::: Provided data :::
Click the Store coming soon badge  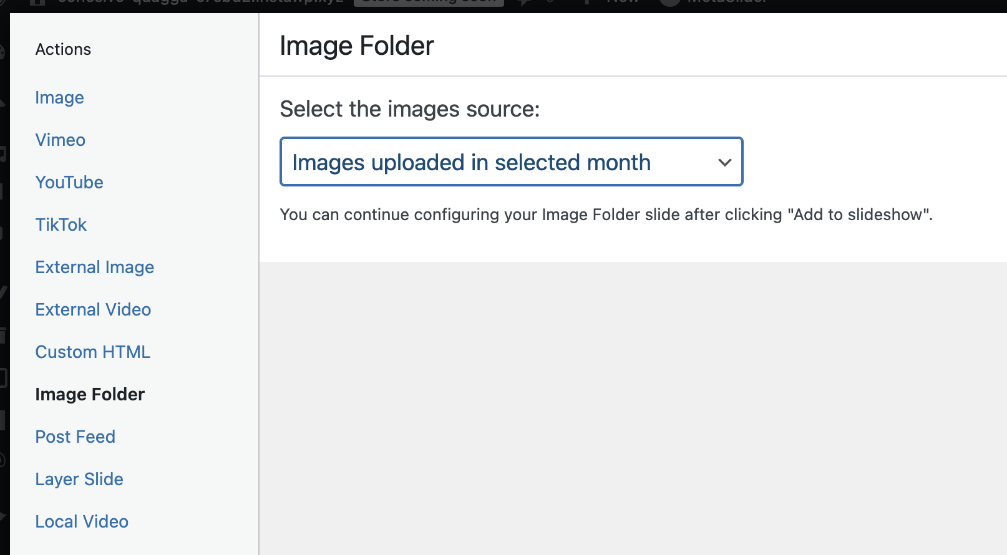pyautogui.click(x=429, y=2)
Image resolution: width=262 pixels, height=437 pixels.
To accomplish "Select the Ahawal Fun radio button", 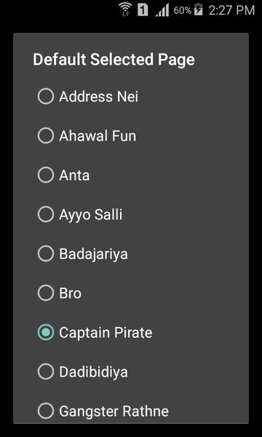I will pos(46,135).
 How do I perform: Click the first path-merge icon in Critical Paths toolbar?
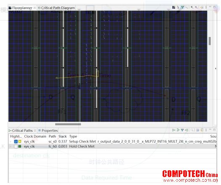click(174, 130)
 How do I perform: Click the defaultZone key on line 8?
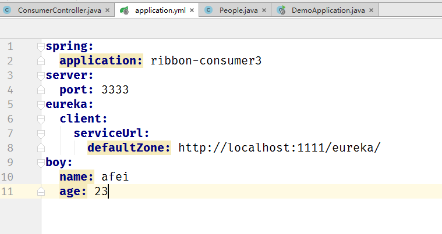pos(129,147)
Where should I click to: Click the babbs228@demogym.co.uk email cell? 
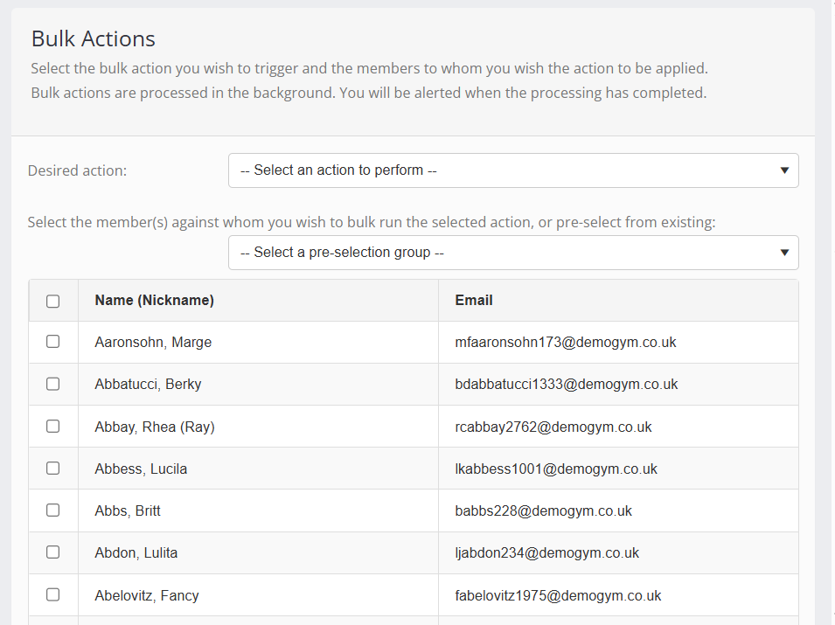(543, 511)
:::
Transcribe only the lines from the line holding "How do I perform: Click the first" to the final line of the listing above. Keep them exact, include both ends, and skip the pictures.

- Written response
 How do I perform: Click the first path-merge icon in Critical Paths toolbar?
click(174, 130)
 How do I perform: Click the defaultZone key on line 8?
pos(129,147)
Where should I click to: Click the babbs228@demogym.co.uk email cell? 
(543, 511)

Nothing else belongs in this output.